I wanted to make a similar dish, but less spicy and a little sour, so I decided to use red chilli powder and lemon, and finish it off with fried curry leaves for extra flavor and crunch. I don’t know if there is actually a special kind of chicken dish in Thrissur named after the place, but I just took the name and made it my own.

This dish turned out great….sharp, spicy, and full of aroma. And the fried curry leaves added such great texture! That’s the thing about curry leaves…they do not get soggy as soon as they come into contact with air. So it remained crispy from mid-morning till 2pm, when we finally ate.

THRISSUR CHICKEN

INGREDIENTS

  • 300 grams chicken, cut into small pieces
  • 1 teaspoon red chilli powder
  • 1 teaspoon dry ginger powder
  • 1/2 teaspoon coriander powder
  • 3 large cloves of garlic
  • Juice of 1 lime
  • Coconut oil- 5 tablespoons for frying + 1 tablespoon for marination
  • Curry leaves- 20
  • Salt to taste

METHOD

  • Place the chicken in a large bowl. Add the dry ginger powder+chilli powder+coriander powder+1 tablespoon of coconut oil+juice if 1 lime. Grate 3 cloves of garlic into the chicken. Mix everything together with your hands so that the chicken is evenly coated.
  • Allow the chicken to rest in your fridge for at least one hour.
  • Once the chicken has rested, heat the coconut oil in a wok. Once the oil is hot, add the curry leaves and swirl around for approx 30-60 seconds till they are crisp. Remove from oil, drain and keep aside in a separate bowl or plate.
  • Into the same wok, add the marinated chicken pieces and stir-fry till cooked and crispy. You can add some sugar or a little ketchup to caramelize, if you wish.

I’ll be honest…this is not the healthiest dish, since it is shallow-fried, but it tastes great. We ate this with steamed rice and dal, but it would go great with rotis too. It would even taste nice rolled up in a roti with a dollop of hung curd.

The Easiest Spinach Recipe: Spinach Raita

I have been reading Barbara Kingsolver’s Animal, Vegetable, Miracle and in her book she talks about the importance of eating greens and why so many kids dislike spinach. Her theory is that when you overcook spinach, it turns almost black, and no child will want to eat a lump of black goo. Fair enough. Not many adults would either.

I am a lover of all things green and leady (and no, this does NOT include the green leafie that goes into ‘special’ brownies…I am a responsibe mother!) and I try and include something every day. The easiest recipe for spinach I have is a spinach raita or yogurt-based salad my mom makes. It is so easy, and is such a great accompaniment to roti and rice, and it works with all kinds of Indian cuisine.
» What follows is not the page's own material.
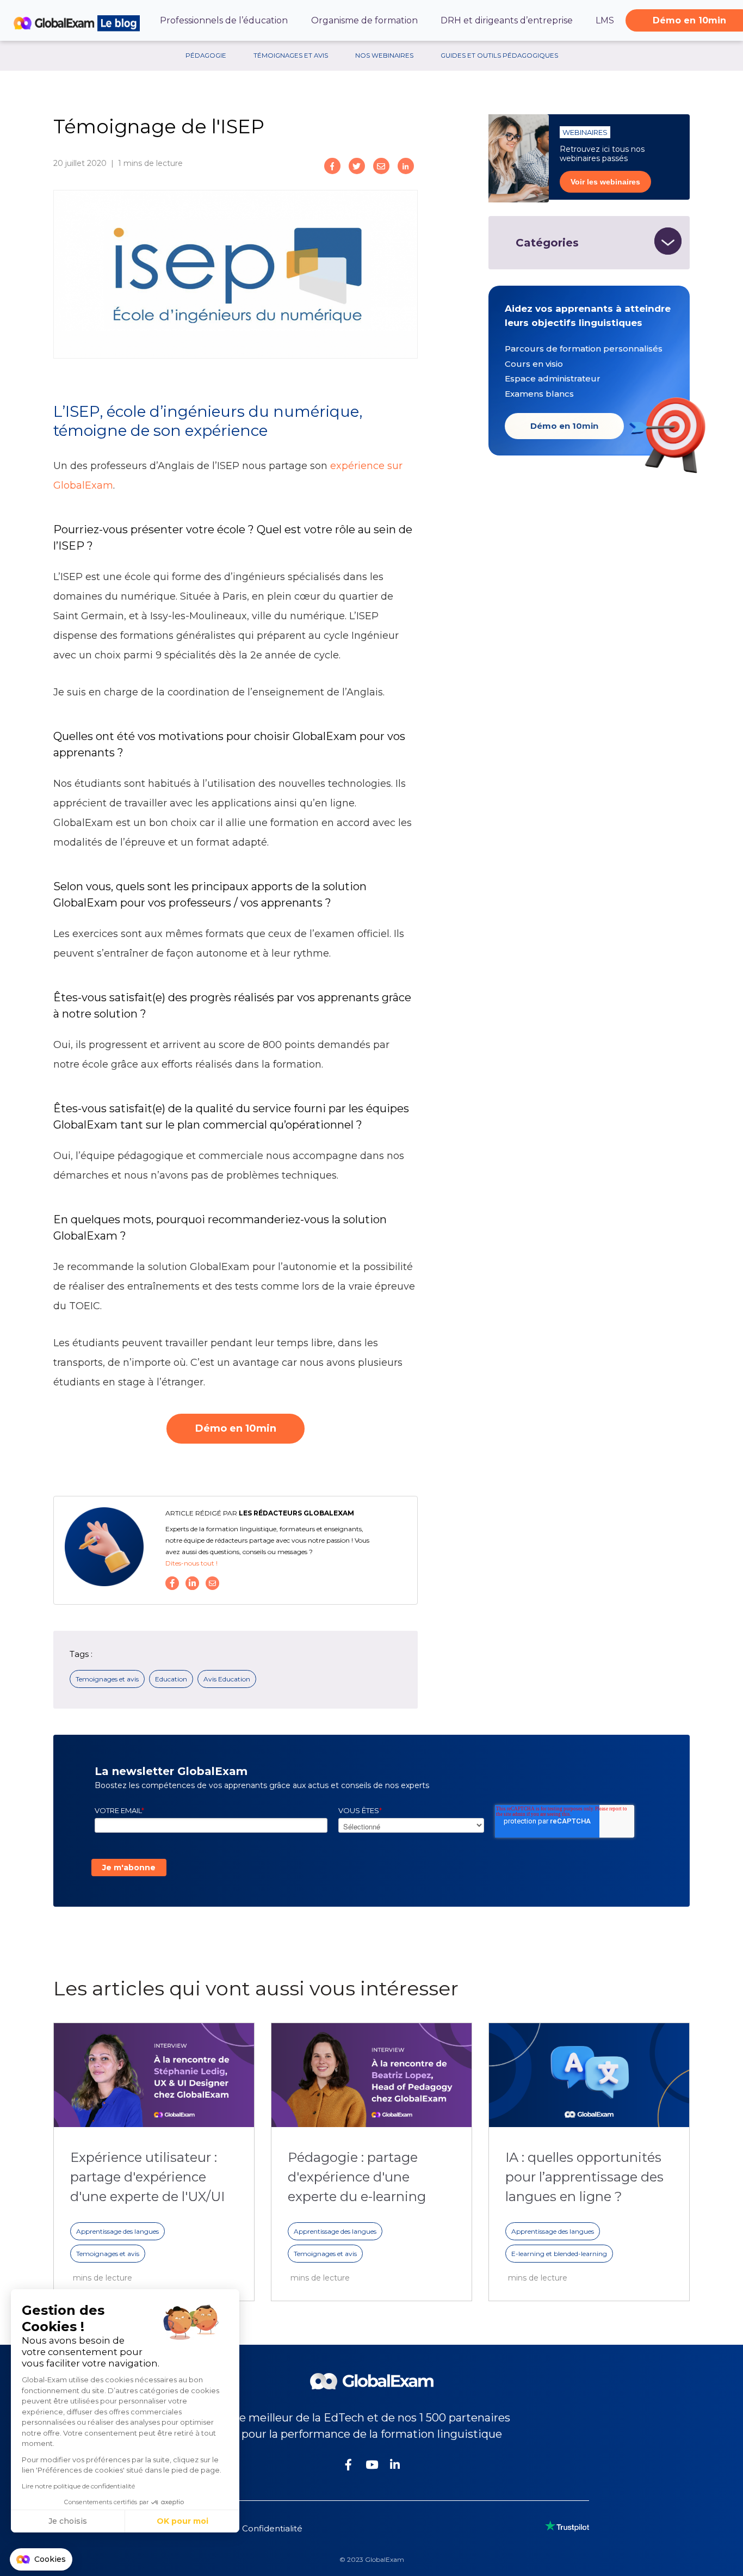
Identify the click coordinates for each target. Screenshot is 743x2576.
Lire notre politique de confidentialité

All you need is a bunch of spinach, some yogurt and salt. THAT’S IT. You may also take the liberty of adding other green garnishes like mint and cilantro, but this raita tastes good as is.

BLANCHING SPINACH

I learned this from Rachel Allen’s Home Cooking, when she was making a spinach quiche. She said that when blanching spinach, only pour enough water to just about cover the spinach. Drowning it in water will rob the spinach of all it’s goodness, because the folic acid will seep out. So add water accordingly.

SPINACH RAITA

INGREDIENTS

  • 1 bunch spinach, cleaned
  • 400 grams yogurt (one regular dabba of store-bought dahi)
  • Salt to taste
  • A few leaves of mint and cilantro, chopped

METHOD

  • Blanch the spinach in water for a few minutes
  • Drain water and wring excess water
  • Finely chop the spinach
  • In a bowl, mix yogurt, chopped spinach, mint and cilantro until evenly combined. Add salt to taste. That’s it!!

This would taste even better with sour cream and could double up as a dip with crackers. But unfortunately I haven’t been able to source sour cream in Mumbai so far. For a little variation, you could sprinkle some paprika on top and/or drizzle a little olive oil, if you would like to go Mediterranean-style.  Improvisation is what makes cooking fun! (I did this to try and make it look phancy. The operative word being tried.)